* [Text for analysis]:
____

By Sarah Mac Donald - 05 January, 2015

davutoglu-suryaniheyetiThe Turkish government has given the green light for the building of the first Christian church in the country since the end of the Ottoman Empire in 1923.

The decision came during a meeting of Prime Minister Ahmet Davutoğlu with representatives of non-Muslim minority communities at the prime ministry’s office in Istanbul, known as the Dolmabahçe Palace.

A government spokesman told AFP: “It is the first new church since the creation of the Turkish republic. Churches have been restored and reopened to the public, but no new church has been built until now.”

The church will be built in the Istanbul suburb of Yesilkoy on the shores of the Sea of Marmara, which already has Greek Orthodox, Armenian and Catholic churches.

It will serve the city’s tiny but ancient Syriac community, which nationally now numbers less than 20,000, and most of whom live mostly in Anatolia in the southeast of the country. They tend to be either Orthodox or Catholic.

____

* [Input data]:
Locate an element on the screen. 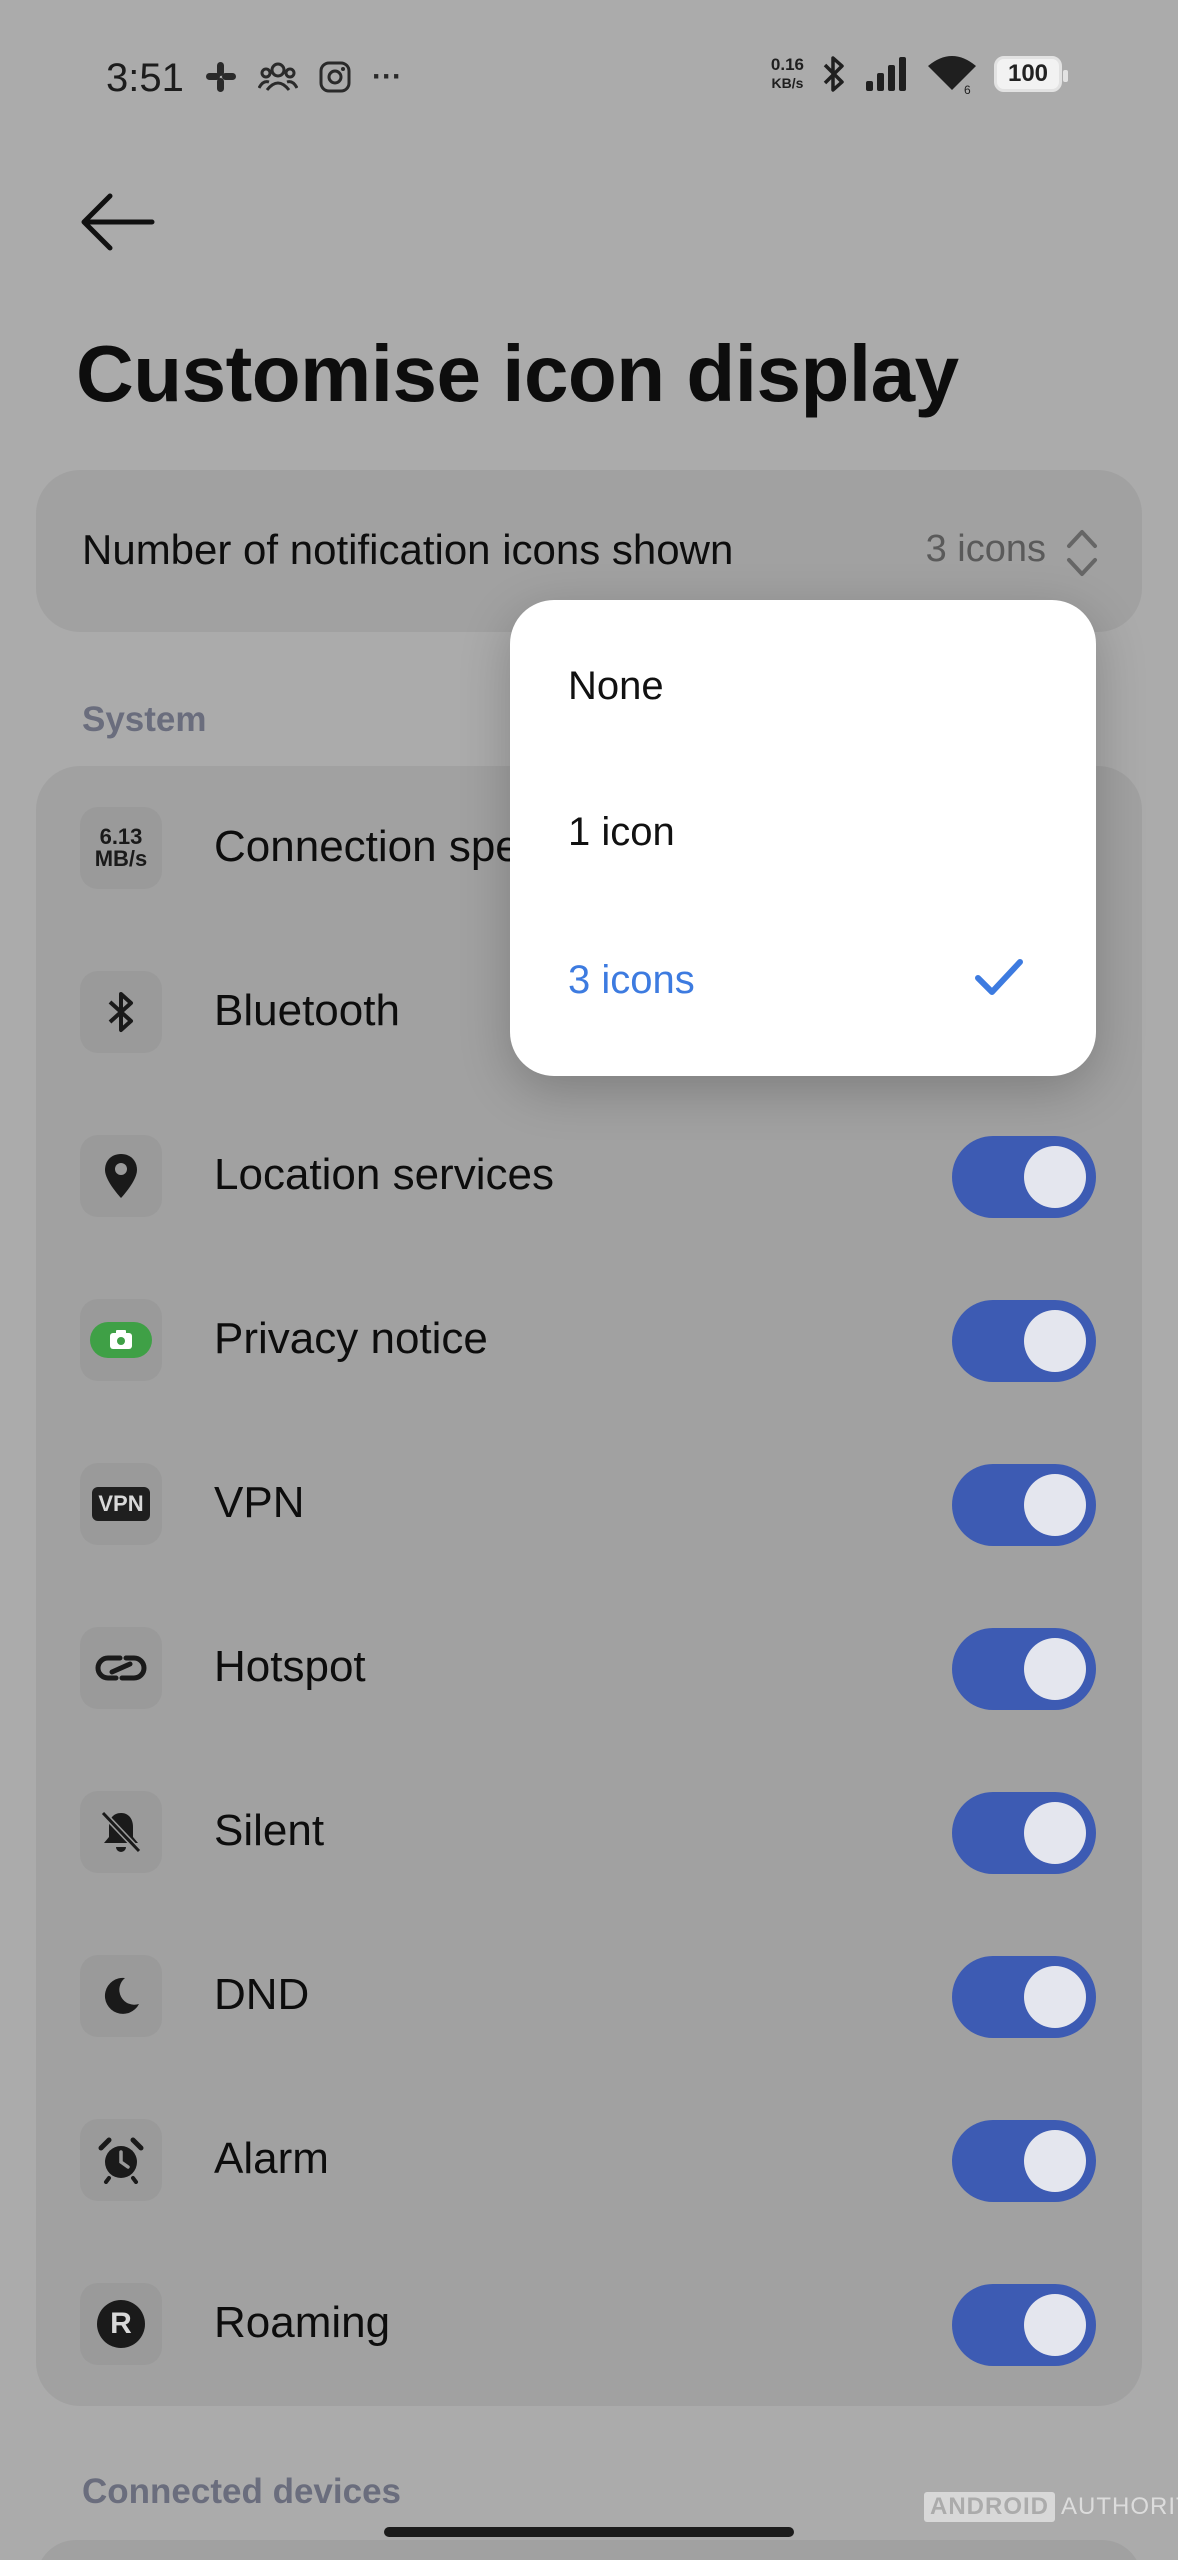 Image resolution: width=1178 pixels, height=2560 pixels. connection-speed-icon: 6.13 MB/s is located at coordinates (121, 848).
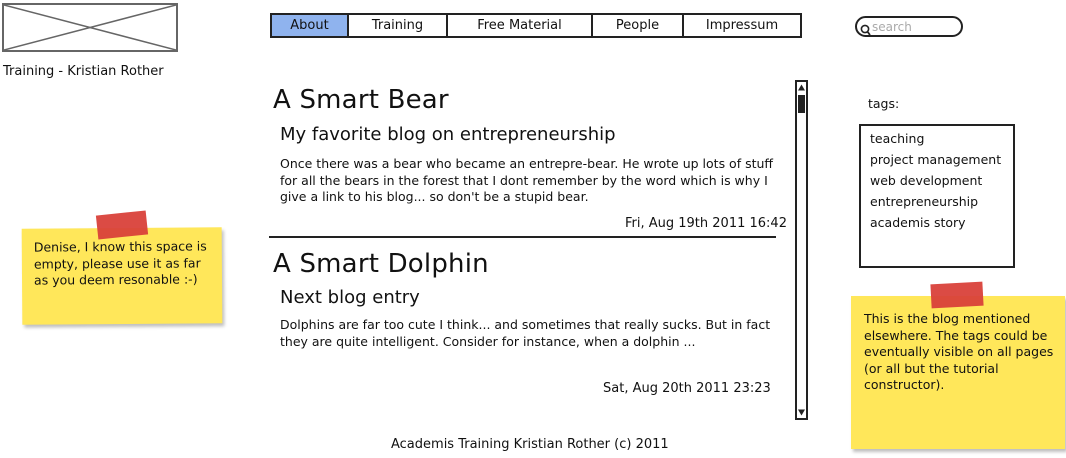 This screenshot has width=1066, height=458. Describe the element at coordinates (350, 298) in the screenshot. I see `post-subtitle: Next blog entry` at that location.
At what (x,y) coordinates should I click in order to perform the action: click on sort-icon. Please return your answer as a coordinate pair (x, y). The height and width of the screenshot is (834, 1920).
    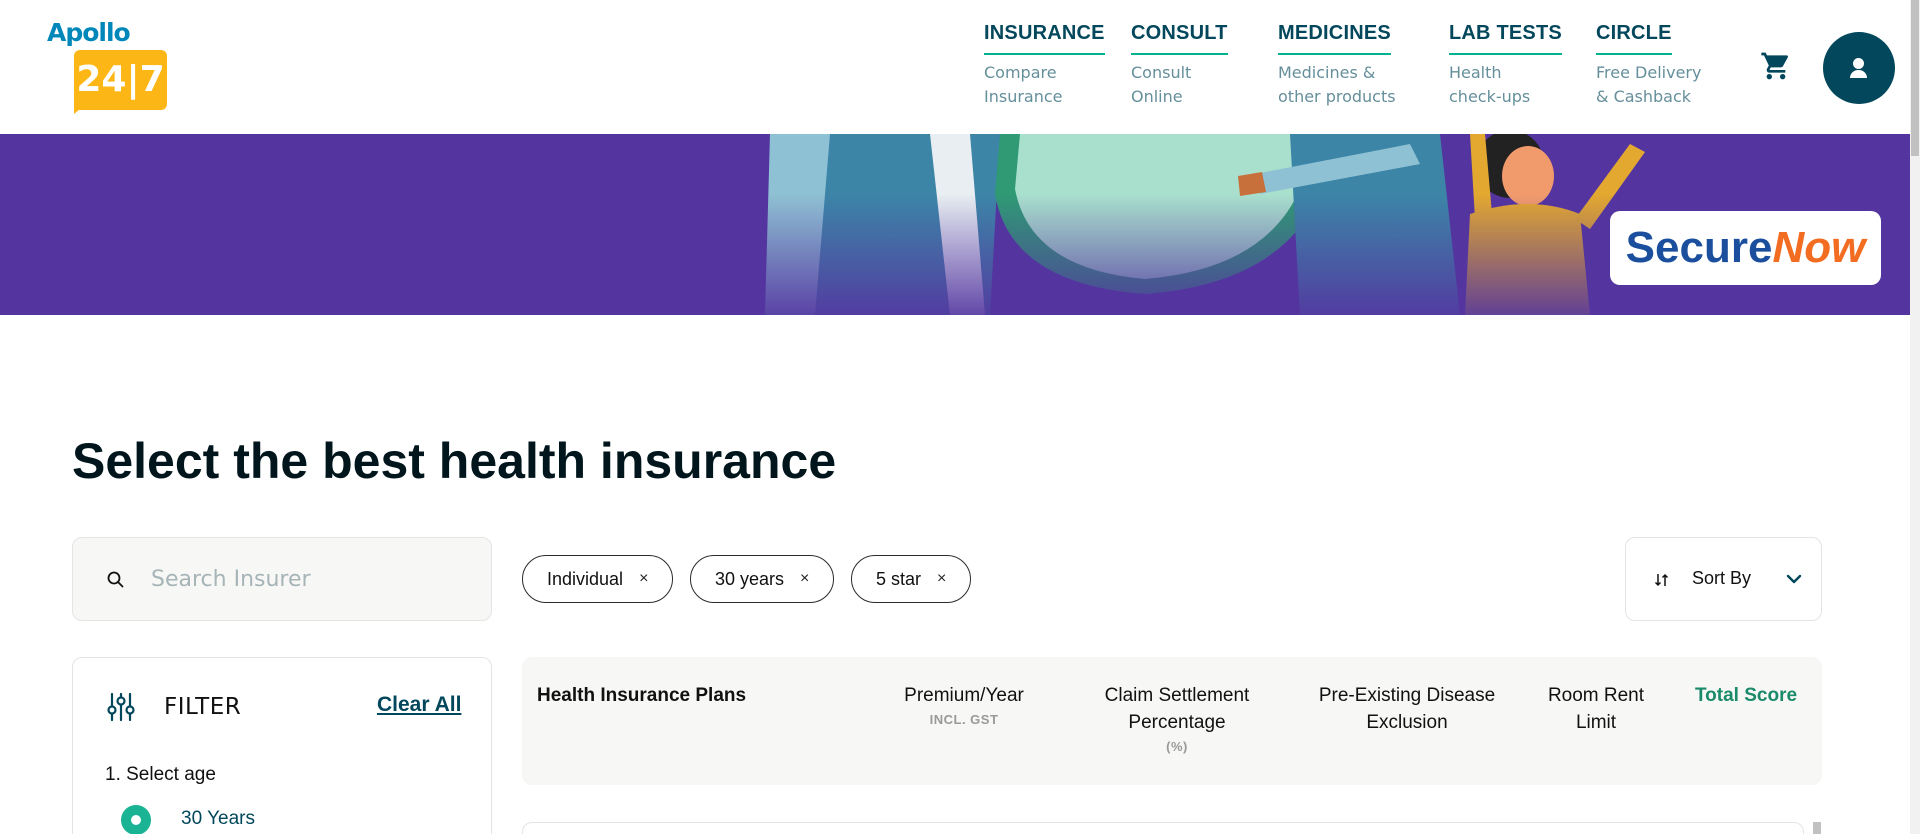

____

* [Exercises]:
1. Answer these questions from the article on Turkey's new church:
(a) In which building in Istanbul was the decision made?
(b) In which Istanbul suburb will the church be built?
(c) How many people does the Syriac community number nationally?
2. Write out word for word the stretch of the article on Turkey's new church from "The church will" through "and Catholic churches.".
3. List every geographic place name in the article on Turkey's new church (cities, suburbs, bodies of water and regions, but not buildings).
Rely only on the article on Turkey's new church for your answers.

* [Written responses]:
1.
(a) The Dolmabahçe Palace, the prime ministry's office in Istanbul.
(b) Yesilkoy.
(c) Less than 20,000.

2.
The church will be built in the Istanbul suburb of Yesilkoy on the shores of the Sea of Marmara, which already has Greek Orthodox, Armenian and Catholic churches.

3.
Istanbul
Yesilkoy
Sea of Marmara
Anatolia